Look through the data below and extract, unchanged, the lines from the one that contains "Design Box (105, 2551)" to the one that contains "Everyday Bags (409, 541)", both included.
--- SUPPLIED RECORDS Enclosed Below ---
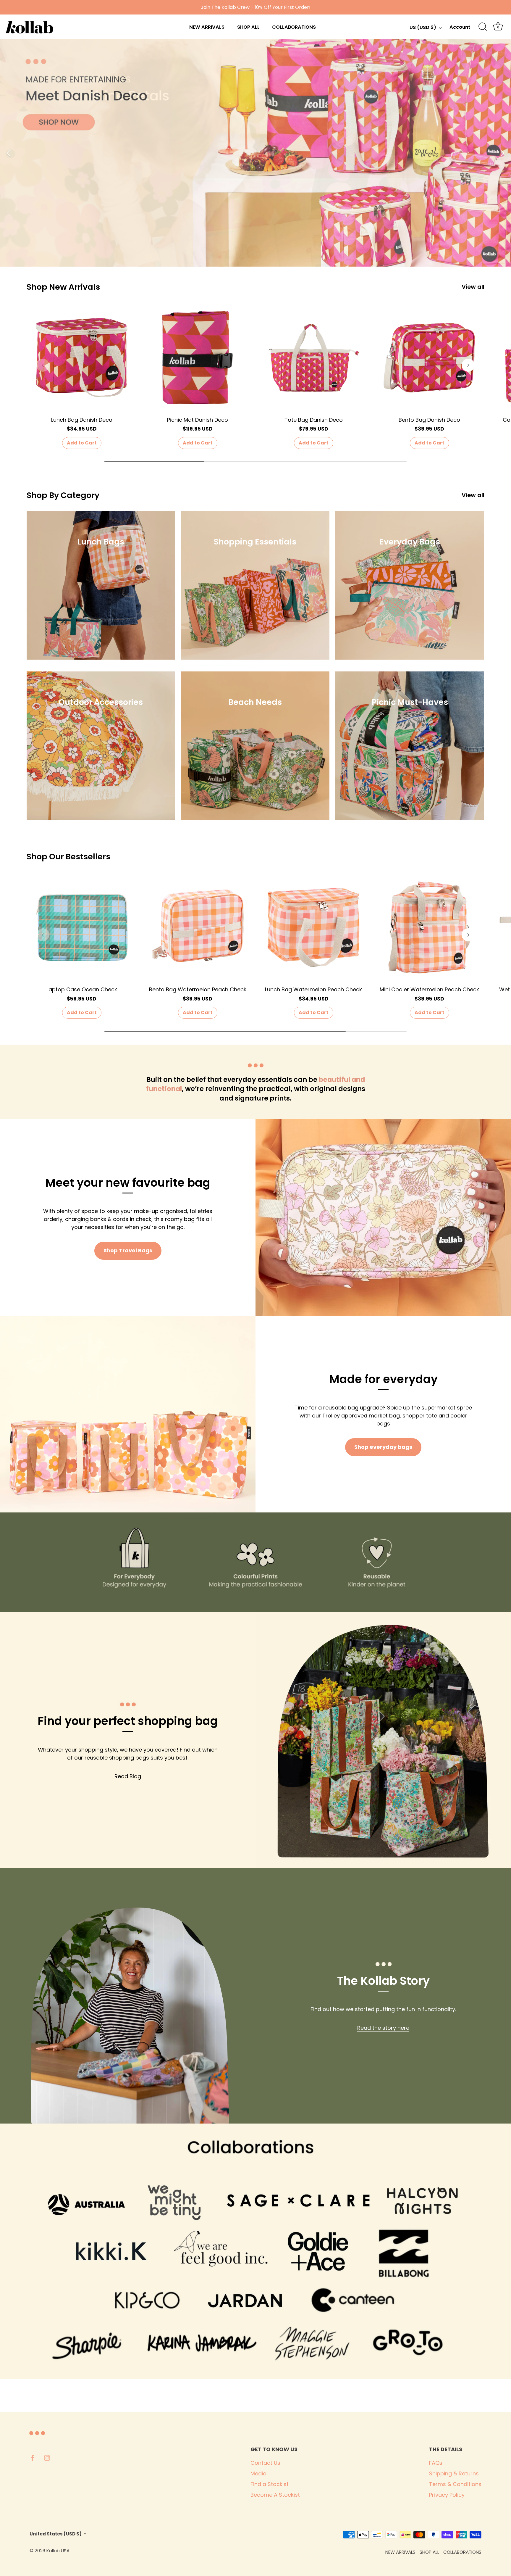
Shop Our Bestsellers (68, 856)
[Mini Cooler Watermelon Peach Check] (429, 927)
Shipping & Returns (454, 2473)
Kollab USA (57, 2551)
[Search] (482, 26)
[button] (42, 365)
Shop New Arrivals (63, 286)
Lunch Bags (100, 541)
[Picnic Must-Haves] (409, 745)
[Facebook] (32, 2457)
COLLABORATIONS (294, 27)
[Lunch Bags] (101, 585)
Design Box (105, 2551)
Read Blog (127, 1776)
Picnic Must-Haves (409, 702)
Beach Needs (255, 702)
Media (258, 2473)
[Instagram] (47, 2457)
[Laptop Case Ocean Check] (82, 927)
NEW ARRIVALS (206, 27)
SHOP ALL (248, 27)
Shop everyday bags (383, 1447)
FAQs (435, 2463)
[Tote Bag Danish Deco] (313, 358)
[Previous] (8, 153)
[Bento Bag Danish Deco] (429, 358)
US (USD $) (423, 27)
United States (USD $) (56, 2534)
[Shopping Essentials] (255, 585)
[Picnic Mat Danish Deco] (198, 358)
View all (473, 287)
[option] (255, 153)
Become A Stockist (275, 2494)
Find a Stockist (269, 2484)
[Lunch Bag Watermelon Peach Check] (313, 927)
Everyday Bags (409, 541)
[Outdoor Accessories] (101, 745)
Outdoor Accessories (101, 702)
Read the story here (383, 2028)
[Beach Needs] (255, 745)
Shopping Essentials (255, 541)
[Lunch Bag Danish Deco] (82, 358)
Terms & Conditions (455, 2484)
--- End of Enclosed SUPPLIED RECORDS ---
--- SUPPLIED RECORDS Enclosed Below ---
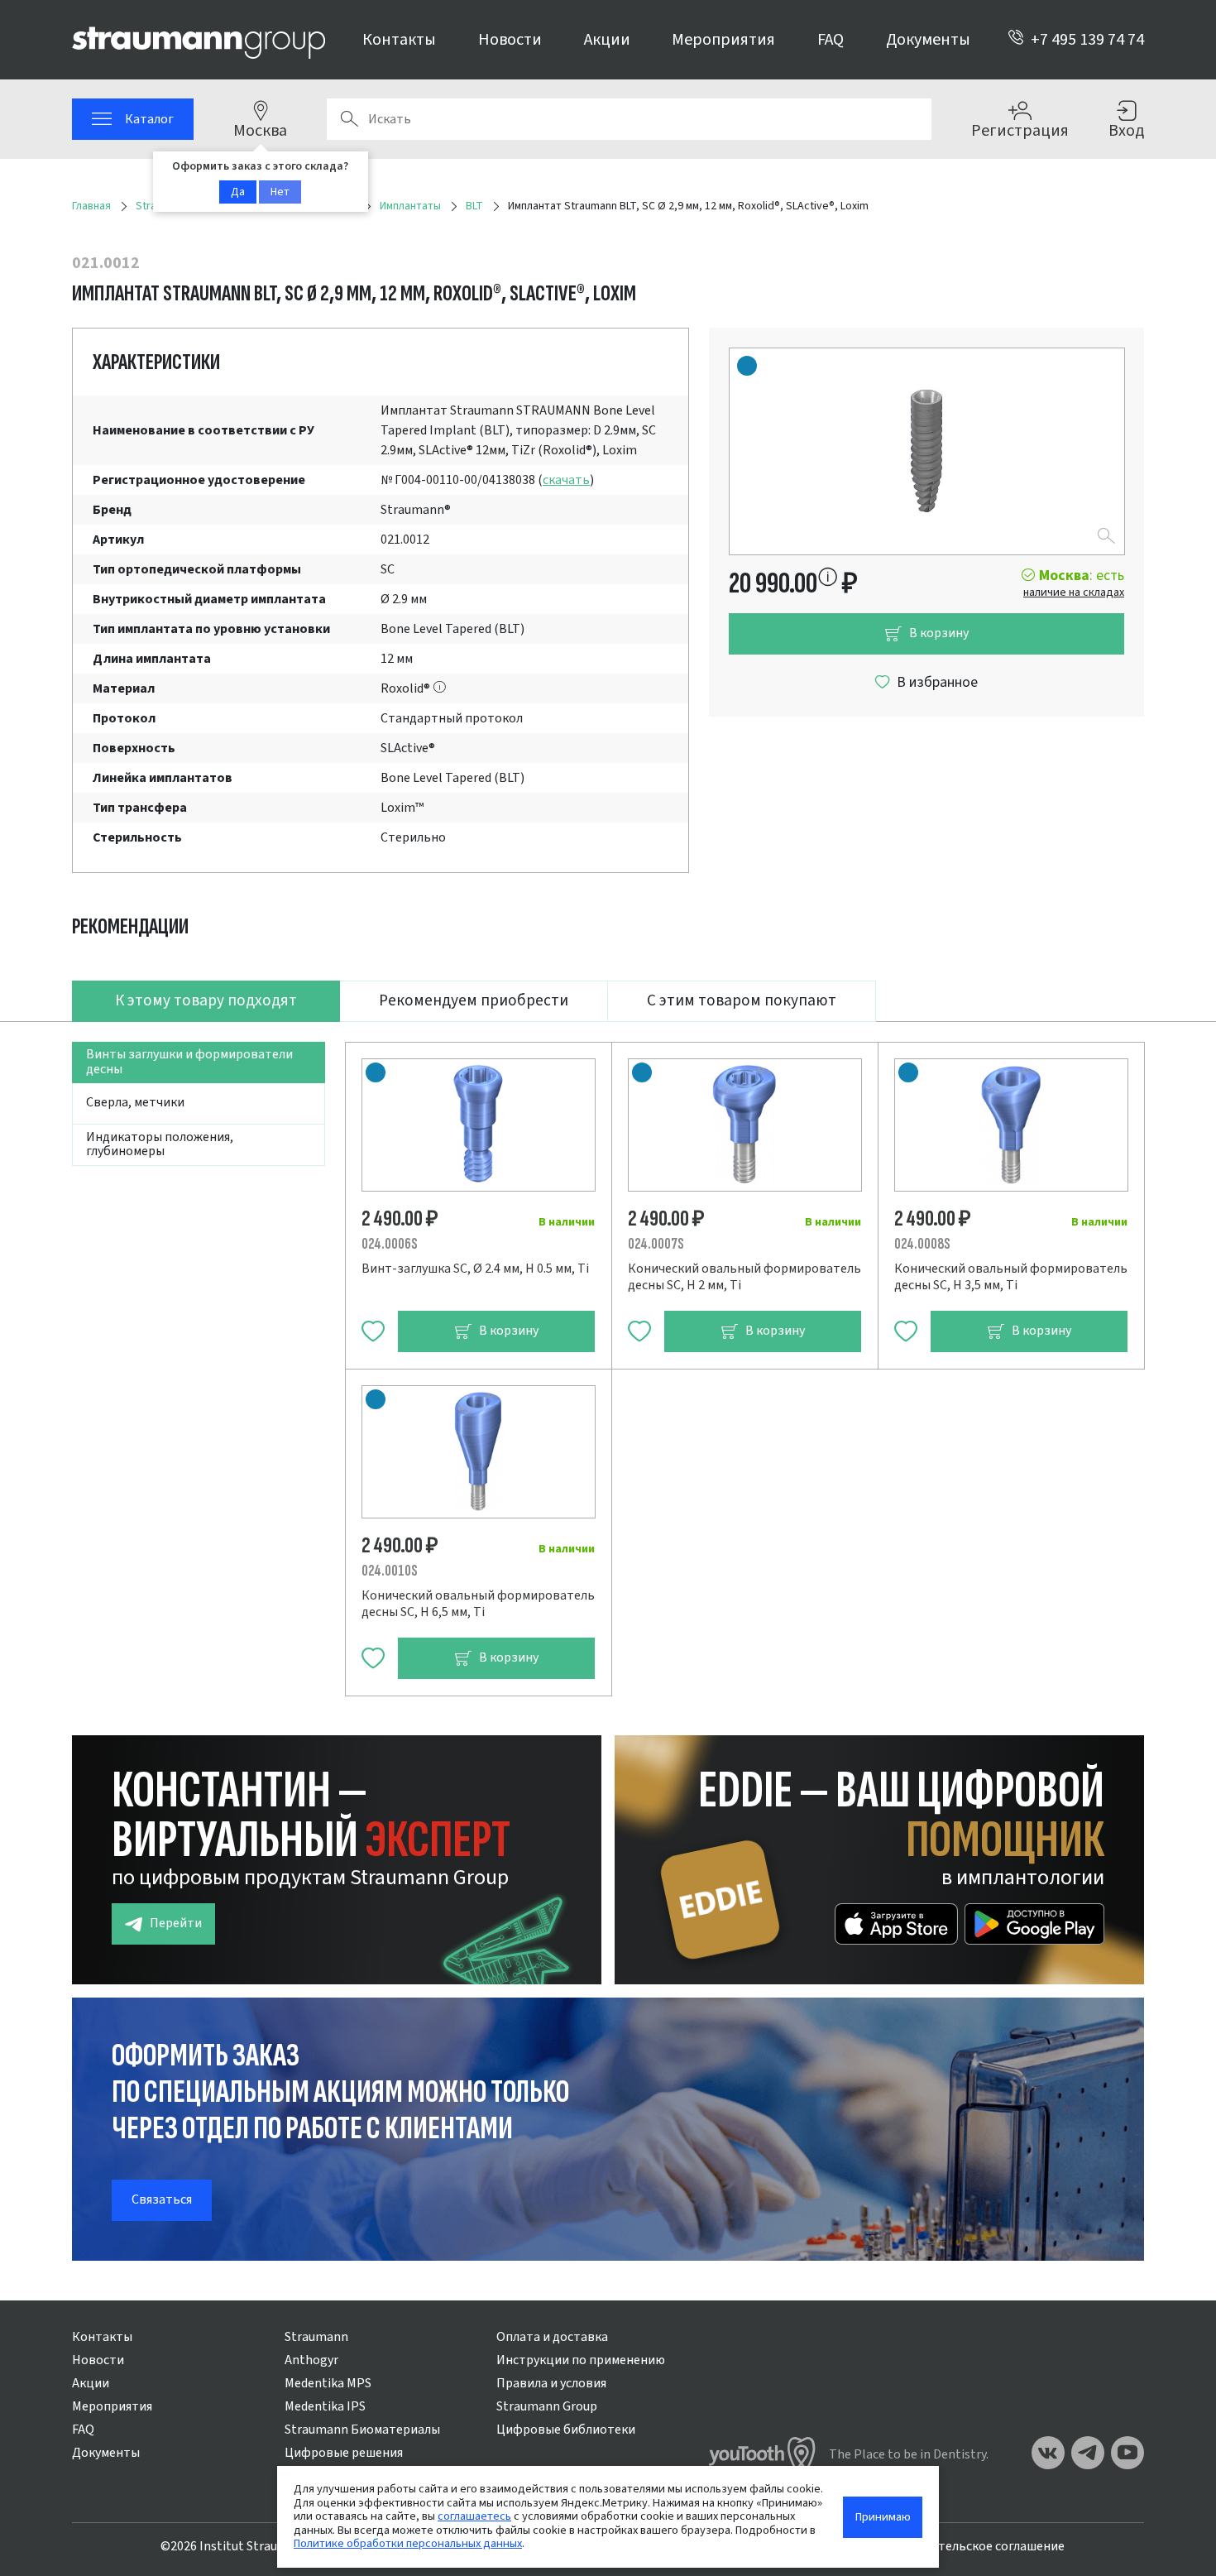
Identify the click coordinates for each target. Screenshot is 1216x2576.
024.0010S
--- End of Enclosed SUPPLIED RECORDS ---
== ANSWER SPACE ==
Design Box (105, 2551)
Read Blog (127, 1776)
Picnic Must-Haves (409, 702)
Beach Needs (255, 702)
Media (258, 2473)
[Instagram] (47, 2457)
[Laptop Case Ocean Check] (82, 927)
NEW ARRIVALS (206, 27)
SHOP ALL (248, 27)
Shop everyday bags (383, 1447)
FAQs (435, 2463)
[Tote Bag Danish Deco] (313, 358)
[Previous] (8, 153)
[Bento Bag Danish Deco] (429, 358)
US (USD $) (423, 27)
United States (USD $) (56, 2534)
[Shopping Essentials] (255, 585)
[Picnic Mat Danish Deco] (198, 358)
View all (473, 287)
[option] (255, 153)
Become A Stockist (275, 2494)
Find a Stockist (269, 2484)
[Lunch Bag Watermelon Peach Check] (313, 927)
Everyday Bags (409, 541)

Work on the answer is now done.